The pathological role of duodenal contents, consisting of bilirubin, bile acids and pancreatic enzymes, has been suggested in patients developing oesophagitis after total gastrectomy and in patients with achlorhydria.17 18 Similar to pH monitoring, several studies have demonstrated a progressive increase in DGOR across the spectrum of GORD, with a particularly high prevalence in patients with Barrett’s oesophagus and complications.5 19–23 Combined Bilitec and pH studies showed that simultaneous exposure to both acid and DGOR is the most prevalent reflux pattern and that the majority of DGOR episodes occur in an acidic environment.5 23 24 These studies suggest that a synergistic activity of acid reflux and DGOR may contribute to the occurrence and severity of oesophageal lesions in GORD.3 17 25 It is unknown whether the higher DGOR exposure in higher grade lesions merely reflects increased reflux events, as indicated by the higher acid exposure, or whether this is an independent factor contributing to the development of oesophageal lesions. The purpose of the present study, therefore, was to evaluate which factors are involved in the pathophysiology of oesophageal lesions in GORD, by means of multivariate analysis.
MATERIALS AND METHODS
Over a 2.5-year period, 637 patients underwent evaluation of suspected GORD. The main inclusion criteria were typical GORD symptoms (heartburn and/or regurgitation) and a normal serum bilirubin level.
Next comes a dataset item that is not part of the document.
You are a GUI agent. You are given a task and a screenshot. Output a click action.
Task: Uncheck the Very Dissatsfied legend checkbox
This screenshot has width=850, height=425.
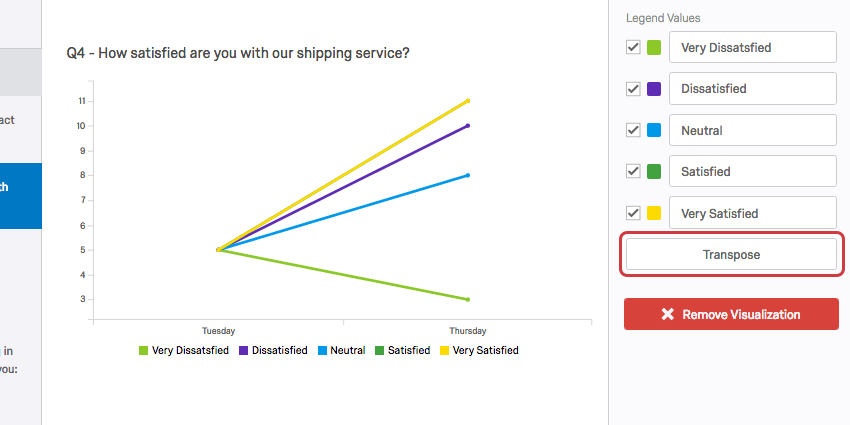point(633,47)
Exclusion criteria were: peptic ulcer disease, previous oesophageal, gastric or biliary surgery; previous abdominal or thoracic radiotherapy; active gastrointestinal bleeding; oesophageal or fundic varices; diabetes mellitus; Zollinger–Ellison syndrome; connective tissue diseases; neurological disorders; Crohn’s disease; infectious oesophagitis; or active neoplastic disease. At the time of the investigations, access to proton pump inhibitors (PPIs) in Belgium was limited to patients with erosive oesophagitis and restricted to 1 year. Patients were also required to be off PPIs for at least 4 weeks. After these exclusions, 422 patients (66%) were eligible for the study.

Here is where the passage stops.